[Opening EXERCISE INPUT section]

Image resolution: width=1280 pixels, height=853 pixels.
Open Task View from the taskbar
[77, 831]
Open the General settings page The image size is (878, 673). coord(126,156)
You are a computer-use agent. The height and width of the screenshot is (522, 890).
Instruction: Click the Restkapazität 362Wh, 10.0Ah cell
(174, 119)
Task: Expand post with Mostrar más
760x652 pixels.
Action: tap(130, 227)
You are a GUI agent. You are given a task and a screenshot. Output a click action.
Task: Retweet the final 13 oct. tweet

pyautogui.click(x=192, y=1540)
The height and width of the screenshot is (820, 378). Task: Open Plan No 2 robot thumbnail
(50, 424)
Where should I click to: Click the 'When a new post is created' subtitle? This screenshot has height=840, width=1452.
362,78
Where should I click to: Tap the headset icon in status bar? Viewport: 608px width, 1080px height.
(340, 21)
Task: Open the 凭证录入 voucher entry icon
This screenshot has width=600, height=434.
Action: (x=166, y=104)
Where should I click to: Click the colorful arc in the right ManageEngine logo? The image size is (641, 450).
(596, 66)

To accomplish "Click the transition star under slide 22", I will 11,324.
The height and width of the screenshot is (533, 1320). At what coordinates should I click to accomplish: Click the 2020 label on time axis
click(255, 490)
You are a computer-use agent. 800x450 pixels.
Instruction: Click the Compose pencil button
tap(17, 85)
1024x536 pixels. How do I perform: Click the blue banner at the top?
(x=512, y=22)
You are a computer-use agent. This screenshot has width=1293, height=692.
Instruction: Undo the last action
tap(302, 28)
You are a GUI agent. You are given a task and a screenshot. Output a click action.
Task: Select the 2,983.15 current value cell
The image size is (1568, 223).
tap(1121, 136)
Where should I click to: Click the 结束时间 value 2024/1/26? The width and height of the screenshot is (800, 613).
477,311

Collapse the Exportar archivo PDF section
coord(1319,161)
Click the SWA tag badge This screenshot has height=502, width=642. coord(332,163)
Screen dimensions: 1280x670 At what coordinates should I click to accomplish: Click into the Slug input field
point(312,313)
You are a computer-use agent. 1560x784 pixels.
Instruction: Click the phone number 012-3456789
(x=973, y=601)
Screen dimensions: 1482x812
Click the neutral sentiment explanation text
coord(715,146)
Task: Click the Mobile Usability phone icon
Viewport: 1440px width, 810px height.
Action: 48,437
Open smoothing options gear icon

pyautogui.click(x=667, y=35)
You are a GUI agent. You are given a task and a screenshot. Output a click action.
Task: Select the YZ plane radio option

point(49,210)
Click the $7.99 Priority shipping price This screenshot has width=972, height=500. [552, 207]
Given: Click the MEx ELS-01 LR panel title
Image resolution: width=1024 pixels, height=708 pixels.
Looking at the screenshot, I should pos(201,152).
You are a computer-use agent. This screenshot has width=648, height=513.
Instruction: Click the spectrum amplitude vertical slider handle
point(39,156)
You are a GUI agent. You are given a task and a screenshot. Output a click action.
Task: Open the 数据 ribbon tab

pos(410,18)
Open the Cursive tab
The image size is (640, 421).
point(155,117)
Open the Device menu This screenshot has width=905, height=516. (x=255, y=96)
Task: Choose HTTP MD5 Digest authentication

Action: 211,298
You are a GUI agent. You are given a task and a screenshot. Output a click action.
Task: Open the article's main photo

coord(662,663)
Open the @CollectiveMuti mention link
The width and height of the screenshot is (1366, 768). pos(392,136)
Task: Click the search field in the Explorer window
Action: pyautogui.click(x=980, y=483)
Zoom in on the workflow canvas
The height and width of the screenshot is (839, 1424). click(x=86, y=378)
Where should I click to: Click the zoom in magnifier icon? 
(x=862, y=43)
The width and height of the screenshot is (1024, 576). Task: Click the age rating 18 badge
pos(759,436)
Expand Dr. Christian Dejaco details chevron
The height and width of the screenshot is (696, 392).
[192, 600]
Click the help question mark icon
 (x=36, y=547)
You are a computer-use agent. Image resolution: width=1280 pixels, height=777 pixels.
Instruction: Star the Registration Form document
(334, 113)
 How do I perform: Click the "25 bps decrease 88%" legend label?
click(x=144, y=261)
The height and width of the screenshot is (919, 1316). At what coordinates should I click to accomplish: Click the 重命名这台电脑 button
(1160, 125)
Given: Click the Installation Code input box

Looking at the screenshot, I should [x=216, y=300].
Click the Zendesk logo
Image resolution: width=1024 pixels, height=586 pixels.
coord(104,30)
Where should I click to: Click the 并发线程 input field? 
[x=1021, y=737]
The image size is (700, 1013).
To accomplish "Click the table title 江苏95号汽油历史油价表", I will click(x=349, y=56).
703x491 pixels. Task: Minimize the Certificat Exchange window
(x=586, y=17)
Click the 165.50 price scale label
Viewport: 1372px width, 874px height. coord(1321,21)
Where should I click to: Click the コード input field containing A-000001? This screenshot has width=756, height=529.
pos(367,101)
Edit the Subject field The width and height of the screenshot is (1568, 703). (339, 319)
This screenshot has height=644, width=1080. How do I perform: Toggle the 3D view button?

[Closing EXERCISE INPUT section]

■ PROBLEM DETAILS: Begin with the line that has "Screen dimensions: 1280x670" in the listing above and end after the line that has "has width=648, height=513."; output those lines exactly.

■ WRITTEN ANSWER:
Screen dimensions: 1280x670 At what coordinates should I click to accomplish: Click into the Slug input field
point(312,313)
You are a computer-use agent. 1560x784 pixels.
Instruction: Click the phone number 012-3456789
(x=973, y=601)
Screen dimensions: 1482x812
Click the neutral sentiment explanation text
coord(715,146)
Task: Click the Mobile Usability phone icon
Viewport: 1440px width, 810px height.
Action: 48,437
Open smoothing options gear icon

pyautogui.click(x=667, y=35)
You are a GUI agent. You are given a task and a screenshot. Output a click action.
Task: Select the YZ plane radio option

point(49,210)
Click the $7.99 Priority shipping price This screenshot has width=972, height=500. [552, 207]
Given: Click the MEx ELS-01 LR panel title
Image resolution: width=1024 pixels, height=708 pixels.
Looking at the screenshot, I should pos(201,152).
You are a computer-use agent. This screenshot has width=648, height=513.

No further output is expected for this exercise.